> _Problem details_
In the listing below, the answer starts at the line that has "Click the Сохранить" and stops after the line that has "Screen dimensions: 1512x794"; please repeat that part exactly and nothing more.

> _Given data_
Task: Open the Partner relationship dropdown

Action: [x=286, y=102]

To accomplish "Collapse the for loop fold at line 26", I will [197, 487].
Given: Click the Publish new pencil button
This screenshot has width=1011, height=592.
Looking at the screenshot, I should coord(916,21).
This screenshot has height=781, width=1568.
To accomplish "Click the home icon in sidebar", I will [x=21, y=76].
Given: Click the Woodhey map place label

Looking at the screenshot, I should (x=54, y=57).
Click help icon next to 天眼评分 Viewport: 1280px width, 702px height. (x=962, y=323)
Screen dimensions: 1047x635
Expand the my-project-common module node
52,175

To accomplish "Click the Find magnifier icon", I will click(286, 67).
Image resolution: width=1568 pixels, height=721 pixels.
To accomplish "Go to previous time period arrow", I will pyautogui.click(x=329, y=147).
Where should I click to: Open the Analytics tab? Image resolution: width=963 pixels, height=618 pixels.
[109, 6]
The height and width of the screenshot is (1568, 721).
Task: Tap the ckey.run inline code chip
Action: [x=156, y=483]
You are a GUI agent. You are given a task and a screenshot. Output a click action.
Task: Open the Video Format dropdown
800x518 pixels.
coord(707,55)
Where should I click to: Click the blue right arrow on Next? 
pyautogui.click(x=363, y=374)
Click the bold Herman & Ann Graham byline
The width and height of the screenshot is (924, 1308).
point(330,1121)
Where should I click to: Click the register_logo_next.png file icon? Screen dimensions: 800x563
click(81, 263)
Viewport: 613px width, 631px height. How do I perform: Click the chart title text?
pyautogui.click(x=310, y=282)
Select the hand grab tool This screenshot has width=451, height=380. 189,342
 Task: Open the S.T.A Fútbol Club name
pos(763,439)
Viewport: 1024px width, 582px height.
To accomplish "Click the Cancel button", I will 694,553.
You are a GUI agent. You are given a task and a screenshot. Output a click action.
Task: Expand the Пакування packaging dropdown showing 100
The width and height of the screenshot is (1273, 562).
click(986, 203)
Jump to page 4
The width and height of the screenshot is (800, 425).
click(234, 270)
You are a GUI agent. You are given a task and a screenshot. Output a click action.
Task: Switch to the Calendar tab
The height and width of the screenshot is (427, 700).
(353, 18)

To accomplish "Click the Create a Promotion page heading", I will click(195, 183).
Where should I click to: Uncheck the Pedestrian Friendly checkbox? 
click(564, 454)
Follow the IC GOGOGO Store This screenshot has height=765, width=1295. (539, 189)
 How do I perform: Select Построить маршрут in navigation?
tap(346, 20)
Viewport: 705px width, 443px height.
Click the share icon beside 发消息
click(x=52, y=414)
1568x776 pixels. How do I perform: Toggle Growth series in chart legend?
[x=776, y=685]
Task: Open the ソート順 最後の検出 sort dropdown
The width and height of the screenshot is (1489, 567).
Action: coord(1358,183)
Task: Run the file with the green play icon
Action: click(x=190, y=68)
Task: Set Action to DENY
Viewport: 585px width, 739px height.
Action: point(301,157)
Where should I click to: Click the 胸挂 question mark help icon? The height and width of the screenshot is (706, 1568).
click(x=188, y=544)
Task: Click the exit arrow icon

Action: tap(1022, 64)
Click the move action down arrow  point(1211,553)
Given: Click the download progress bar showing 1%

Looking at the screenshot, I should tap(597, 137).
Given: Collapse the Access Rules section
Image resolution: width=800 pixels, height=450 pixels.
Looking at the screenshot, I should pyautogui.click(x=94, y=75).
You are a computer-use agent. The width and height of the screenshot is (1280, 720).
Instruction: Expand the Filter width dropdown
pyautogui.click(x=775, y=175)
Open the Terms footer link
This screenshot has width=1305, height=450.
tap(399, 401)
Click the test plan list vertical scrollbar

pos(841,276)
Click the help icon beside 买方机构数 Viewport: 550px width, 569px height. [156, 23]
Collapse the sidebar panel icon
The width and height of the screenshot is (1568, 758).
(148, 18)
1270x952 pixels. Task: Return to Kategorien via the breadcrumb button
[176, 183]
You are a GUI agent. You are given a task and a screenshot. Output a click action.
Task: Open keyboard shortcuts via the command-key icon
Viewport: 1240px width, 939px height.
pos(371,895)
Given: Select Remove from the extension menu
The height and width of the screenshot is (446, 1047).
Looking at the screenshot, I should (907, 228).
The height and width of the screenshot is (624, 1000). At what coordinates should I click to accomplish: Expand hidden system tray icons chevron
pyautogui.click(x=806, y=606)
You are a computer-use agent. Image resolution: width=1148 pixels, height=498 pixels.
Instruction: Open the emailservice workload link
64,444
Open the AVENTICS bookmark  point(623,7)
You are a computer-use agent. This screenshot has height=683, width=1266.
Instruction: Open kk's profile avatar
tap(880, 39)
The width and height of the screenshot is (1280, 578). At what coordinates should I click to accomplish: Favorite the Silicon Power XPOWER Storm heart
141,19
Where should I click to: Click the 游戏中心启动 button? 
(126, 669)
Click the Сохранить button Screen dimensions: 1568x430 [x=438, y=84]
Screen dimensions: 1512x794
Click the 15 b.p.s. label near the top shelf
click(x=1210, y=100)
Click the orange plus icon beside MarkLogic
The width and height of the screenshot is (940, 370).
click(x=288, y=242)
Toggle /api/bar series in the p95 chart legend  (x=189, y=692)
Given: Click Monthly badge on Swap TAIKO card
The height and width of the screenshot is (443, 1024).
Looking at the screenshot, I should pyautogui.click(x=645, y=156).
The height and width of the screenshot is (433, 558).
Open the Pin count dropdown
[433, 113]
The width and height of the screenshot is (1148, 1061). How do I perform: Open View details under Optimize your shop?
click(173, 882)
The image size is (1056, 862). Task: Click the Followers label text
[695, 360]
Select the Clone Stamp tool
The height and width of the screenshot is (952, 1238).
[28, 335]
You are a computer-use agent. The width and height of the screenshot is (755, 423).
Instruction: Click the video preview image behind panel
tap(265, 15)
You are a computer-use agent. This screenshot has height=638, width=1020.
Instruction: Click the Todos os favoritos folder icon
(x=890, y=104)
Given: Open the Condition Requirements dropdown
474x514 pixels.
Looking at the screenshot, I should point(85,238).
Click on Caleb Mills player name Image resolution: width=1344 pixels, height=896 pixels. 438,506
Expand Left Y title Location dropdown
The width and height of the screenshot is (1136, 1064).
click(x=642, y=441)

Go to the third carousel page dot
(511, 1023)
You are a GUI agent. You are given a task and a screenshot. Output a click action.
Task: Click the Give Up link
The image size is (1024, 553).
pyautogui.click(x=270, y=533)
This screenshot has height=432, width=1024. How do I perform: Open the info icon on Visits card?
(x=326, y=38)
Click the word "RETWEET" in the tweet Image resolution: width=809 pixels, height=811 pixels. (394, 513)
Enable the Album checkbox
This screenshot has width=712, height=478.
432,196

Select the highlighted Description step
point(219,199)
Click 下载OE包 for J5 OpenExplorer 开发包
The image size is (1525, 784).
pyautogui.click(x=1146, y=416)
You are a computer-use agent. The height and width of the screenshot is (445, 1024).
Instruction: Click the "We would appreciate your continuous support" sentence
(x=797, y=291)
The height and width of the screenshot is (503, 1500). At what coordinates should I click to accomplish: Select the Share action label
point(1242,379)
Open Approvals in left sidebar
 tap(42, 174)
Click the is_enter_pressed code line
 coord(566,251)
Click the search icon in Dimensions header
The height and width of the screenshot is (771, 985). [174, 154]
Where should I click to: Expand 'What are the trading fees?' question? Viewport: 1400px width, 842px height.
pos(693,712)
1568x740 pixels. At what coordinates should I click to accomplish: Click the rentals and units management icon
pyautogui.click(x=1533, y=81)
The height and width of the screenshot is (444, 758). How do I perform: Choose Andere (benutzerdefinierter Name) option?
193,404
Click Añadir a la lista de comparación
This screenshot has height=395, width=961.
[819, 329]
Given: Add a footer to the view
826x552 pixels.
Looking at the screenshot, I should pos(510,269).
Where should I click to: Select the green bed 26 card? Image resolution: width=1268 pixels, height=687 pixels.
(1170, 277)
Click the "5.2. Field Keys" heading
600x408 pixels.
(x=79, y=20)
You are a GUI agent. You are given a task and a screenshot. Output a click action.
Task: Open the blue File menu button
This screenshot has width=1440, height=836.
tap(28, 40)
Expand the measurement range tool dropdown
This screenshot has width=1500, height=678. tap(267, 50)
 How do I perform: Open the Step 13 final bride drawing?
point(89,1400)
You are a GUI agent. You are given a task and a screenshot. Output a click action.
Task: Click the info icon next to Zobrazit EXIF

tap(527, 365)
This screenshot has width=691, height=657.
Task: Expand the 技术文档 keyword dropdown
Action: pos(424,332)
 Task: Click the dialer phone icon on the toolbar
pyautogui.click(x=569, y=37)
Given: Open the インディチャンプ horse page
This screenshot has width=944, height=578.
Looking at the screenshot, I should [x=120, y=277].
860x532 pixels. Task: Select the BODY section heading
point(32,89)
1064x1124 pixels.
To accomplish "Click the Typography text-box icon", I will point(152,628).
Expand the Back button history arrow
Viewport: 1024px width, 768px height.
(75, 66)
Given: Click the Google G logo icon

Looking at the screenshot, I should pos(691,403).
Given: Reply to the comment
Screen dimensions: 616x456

> _Response to this task_
Click the Сохранить button Screen dimensions: 1568x430 [x=438, y=84]
Screen dimensions: 1512x794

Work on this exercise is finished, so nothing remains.